From the Archives: Students Defy Regime With March in Beijing
BEIJING -- Tens of thousands of students took to the streets of the capital today, defying martial law with a boisterous call for democracy and demanding that Premier Li Peng resign, just as he and other hard-line Communist Party leaders were mounting a chilling ideological crackdown.
“End martial law, demand human rights!” and “Li Peng, step down!” read large red banners hoisted by the marchers, who snaked through the city along several routes.
At one point, the protesters passed Tian An Men Square, the ceremonial center of the nation. The square has been occupied for the past 15 days by thousands of students who dug in after staging a one-week hunger strike and have so far resisted rising government pressure to disperse.
Cheered by Onlookers
Far fewer ordinary citizens joined the students than in several massive demonstrations over the past two weeks, but those who lined the route cheered and flashed victory signs. Passengers stranded on buses that were trapped by the rally at a major intersection leaned out their windows and clapped in approval.
“This is what is in the people’s hearts,” said a man in his mid-30s who smoked a cigarette as he watched from a curb.
One group of students carried brooms and a banner saying they would clean up corruption in government--along with the garbage strewn about Tian An Men Square.
Earlier in the day, students were posing for snapshots in front of the Monument of the People’s Heroes at the center of the square, as though they were preparing for the whole scene to become a memory. A cluster of protesters gathered around a poster denouncing Li Peng’s wife and son for corruption. Among her alleged crimes were getting drunk one evening at the Great Wall Hotel, and having a swimming pool built.
:::
• REQUIRED WORK:
[A] In the Beijing march article, how long had students occupied Tian An Men Square?
[B] Quote the Beijing march article word for word between "One group of" and "swimming pool built.", inclusive.
:::
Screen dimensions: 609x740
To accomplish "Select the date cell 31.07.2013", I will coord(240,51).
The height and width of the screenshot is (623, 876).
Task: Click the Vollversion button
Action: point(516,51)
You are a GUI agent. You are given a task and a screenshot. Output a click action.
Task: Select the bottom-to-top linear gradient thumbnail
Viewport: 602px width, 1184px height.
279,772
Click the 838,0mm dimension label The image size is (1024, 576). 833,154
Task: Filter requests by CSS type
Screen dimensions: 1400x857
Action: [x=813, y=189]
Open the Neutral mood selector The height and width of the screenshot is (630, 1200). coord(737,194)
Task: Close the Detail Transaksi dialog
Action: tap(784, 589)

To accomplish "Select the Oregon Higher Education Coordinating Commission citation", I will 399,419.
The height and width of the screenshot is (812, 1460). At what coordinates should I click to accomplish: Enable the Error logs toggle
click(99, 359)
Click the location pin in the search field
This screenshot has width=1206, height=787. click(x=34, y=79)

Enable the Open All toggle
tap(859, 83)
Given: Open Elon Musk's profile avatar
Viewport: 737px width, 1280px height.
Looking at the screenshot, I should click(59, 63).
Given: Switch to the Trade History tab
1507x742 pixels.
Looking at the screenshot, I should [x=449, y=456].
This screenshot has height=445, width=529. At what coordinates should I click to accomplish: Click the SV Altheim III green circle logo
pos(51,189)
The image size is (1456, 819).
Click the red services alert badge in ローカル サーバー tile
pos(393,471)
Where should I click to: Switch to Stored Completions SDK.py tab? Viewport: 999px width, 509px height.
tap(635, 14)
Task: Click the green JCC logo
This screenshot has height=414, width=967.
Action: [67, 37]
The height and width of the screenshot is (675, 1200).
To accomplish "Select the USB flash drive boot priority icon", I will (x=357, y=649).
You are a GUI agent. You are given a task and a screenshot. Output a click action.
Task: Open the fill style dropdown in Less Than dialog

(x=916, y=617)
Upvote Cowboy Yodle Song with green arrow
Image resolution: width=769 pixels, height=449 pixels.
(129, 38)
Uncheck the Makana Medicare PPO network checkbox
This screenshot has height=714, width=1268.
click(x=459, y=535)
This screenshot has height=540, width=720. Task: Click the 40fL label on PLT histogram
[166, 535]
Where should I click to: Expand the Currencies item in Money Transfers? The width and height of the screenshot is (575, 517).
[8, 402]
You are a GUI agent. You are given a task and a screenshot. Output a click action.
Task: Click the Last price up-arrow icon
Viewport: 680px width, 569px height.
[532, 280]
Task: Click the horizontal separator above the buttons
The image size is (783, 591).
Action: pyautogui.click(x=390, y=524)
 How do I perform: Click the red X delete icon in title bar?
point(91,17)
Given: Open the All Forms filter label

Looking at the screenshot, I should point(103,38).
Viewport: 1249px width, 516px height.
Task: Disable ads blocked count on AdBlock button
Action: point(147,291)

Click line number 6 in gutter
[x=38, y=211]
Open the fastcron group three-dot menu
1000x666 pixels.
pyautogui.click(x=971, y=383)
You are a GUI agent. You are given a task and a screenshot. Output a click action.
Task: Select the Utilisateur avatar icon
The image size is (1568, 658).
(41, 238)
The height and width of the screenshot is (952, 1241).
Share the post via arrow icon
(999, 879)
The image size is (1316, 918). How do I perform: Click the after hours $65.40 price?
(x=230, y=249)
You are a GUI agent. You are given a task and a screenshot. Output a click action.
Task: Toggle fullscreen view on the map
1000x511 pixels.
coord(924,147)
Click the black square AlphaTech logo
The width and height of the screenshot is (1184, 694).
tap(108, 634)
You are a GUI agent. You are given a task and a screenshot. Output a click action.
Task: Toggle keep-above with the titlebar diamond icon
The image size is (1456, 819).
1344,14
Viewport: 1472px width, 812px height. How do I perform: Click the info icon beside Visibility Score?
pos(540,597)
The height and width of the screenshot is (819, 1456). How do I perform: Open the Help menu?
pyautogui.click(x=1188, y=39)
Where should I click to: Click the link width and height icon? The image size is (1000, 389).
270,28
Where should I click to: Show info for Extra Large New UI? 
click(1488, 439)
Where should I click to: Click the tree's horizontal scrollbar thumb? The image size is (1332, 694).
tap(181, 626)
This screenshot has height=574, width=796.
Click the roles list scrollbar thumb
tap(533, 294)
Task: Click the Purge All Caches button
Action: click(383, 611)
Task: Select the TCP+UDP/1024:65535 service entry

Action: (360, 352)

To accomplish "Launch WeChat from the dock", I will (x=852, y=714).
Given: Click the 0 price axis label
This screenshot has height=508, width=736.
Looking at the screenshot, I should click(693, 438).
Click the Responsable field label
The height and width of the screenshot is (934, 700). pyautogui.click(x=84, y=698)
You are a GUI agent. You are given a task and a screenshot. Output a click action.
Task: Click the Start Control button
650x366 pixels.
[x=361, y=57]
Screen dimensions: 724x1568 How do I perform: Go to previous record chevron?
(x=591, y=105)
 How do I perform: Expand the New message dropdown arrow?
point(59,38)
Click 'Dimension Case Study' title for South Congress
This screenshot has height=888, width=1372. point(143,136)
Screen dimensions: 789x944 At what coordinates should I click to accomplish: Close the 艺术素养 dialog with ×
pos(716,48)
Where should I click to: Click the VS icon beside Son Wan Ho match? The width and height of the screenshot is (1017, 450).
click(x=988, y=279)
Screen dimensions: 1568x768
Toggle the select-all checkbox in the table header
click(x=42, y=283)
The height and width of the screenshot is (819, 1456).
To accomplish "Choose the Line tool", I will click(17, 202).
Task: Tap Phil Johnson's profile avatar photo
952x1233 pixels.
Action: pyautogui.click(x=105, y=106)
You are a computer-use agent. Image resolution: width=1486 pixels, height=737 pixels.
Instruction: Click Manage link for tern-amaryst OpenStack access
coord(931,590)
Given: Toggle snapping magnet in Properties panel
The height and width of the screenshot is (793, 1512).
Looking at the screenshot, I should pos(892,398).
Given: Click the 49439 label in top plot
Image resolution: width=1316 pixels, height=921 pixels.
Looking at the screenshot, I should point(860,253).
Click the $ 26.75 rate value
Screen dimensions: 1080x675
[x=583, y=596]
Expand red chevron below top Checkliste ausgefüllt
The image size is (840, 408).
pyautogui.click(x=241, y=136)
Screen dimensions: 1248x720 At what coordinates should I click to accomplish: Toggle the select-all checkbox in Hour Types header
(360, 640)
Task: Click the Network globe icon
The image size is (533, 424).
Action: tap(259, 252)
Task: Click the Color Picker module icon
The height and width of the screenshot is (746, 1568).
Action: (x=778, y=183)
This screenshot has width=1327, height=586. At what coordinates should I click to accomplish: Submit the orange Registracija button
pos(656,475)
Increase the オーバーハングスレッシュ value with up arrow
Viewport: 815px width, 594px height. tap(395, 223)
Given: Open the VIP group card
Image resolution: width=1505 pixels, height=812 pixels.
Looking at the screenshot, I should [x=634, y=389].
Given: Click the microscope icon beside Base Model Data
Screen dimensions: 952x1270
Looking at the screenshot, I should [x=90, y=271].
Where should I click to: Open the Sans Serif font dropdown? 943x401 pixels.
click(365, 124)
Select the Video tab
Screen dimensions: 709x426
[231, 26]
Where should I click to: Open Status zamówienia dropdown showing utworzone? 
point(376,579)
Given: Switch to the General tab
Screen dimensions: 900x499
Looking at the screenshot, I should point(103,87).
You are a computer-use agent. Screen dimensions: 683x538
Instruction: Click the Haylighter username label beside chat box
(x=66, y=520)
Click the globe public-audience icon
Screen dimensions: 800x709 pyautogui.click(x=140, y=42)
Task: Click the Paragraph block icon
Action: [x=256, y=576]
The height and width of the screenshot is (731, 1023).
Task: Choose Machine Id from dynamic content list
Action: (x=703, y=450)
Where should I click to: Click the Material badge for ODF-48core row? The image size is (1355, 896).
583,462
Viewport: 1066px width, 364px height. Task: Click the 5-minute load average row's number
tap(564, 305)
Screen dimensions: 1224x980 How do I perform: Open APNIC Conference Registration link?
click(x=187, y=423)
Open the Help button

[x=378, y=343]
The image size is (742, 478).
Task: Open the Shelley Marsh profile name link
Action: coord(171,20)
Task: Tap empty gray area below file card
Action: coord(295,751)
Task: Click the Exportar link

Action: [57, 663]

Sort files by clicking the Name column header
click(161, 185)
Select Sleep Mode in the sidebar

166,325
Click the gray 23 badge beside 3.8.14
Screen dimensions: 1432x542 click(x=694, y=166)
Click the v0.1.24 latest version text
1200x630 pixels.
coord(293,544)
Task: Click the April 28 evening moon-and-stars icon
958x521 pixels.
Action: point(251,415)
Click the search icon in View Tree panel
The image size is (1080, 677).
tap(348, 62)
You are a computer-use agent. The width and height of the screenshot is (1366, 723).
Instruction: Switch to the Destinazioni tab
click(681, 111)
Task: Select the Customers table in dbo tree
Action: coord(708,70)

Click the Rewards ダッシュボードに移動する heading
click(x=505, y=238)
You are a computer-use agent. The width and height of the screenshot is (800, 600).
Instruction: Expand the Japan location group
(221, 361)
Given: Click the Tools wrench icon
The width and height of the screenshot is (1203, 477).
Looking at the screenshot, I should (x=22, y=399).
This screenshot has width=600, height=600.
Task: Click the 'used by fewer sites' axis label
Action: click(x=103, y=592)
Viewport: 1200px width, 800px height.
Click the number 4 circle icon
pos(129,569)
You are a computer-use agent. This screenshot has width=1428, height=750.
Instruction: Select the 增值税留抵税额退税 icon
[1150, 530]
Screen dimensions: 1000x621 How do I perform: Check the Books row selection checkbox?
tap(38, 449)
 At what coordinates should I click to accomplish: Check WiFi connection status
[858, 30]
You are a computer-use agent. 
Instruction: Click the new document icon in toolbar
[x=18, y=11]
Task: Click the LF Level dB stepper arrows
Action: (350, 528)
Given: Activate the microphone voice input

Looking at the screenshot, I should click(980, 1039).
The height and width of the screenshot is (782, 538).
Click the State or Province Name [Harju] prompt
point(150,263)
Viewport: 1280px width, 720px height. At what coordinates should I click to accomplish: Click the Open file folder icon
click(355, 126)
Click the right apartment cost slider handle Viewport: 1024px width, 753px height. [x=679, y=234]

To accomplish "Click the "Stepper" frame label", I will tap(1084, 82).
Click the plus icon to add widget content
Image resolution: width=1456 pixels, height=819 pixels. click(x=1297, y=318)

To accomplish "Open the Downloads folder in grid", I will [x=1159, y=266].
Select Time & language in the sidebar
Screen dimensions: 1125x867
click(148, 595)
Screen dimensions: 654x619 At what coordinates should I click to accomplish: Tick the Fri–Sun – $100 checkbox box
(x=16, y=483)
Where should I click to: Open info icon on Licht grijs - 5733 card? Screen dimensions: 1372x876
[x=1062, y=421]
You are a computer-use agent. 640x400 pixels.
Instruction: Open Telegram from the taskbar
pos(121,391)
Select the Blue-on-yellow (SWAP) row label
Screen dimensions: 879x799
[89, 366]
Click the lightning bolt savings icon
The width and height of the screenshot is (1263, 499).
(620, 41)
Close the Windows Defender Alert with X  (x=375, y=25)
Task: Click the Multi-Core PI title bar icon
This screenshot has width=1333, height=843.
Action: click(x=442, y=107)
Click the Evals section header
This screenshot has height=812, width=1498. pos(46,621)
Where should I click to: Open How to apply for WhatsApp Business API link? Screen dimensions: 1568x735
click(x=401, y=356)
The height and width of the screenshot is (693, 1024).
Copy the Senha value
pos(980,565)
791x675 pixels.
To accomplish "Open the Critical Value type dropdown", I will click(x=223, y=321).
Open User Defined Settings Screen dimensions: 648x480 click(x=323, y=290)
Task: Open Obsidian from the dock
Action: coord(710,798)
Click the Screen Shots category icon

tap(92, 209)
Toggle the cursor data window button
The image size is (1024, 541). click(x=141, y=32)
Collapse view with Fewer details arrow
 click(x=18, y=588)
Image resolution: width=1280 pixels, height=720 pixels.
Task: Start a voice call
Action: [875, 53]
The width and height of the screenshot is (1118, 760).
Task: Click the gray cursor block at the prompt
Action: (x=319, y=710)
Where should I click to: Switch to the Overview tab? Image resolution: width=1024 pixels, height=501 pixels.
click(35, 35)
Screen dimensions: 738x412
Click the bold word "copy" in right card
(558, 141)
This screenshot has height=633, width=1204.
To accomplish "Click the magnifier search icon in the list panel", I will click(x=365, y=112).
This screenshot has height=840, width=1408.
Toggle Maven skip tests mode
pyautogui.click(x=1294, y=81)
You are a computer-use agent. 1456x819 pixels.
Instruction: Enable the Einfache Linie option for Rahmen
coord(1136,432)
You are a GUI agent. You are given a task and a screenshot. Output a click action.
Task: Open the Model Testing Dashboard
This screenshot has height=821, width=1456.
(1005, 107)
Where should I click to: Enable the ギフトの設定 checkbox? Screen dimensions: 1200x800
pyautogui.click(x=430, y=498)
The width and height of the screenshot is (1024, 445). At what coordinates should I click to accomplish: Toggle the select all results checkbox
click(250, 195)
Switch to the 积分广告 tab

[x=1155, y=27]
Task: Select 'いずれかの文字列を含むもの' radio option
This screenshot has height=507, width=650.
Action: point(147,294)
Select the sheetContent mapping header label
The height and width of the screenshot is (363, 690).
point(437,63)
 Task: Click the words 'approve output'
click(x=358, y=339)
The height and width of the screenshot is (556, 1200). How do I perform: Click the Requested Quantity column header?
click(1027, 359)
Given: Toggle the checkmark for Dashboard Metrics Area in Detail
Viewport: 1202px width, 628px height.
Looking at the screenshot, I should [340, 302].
:::
• RESPONSES IN ORDER:
[A] 15 days

[B]
One group of students carried brooms and a banner saying they would clean up corruption in government--along with the garbage strewn about Tian An Men Square.
Earlier in the day, students were posing for snapshots in front of the Monument of the People’s Heroes at the center of the square, as though they were preparing for the whole scene to become a memory. A cluster of protesters gathered around a poster denouncing Li Peng’s wife and son for corruption. Among her alleged crimes were getting drunk one evening at the Great Wall Hotel, and having a swimming pool built.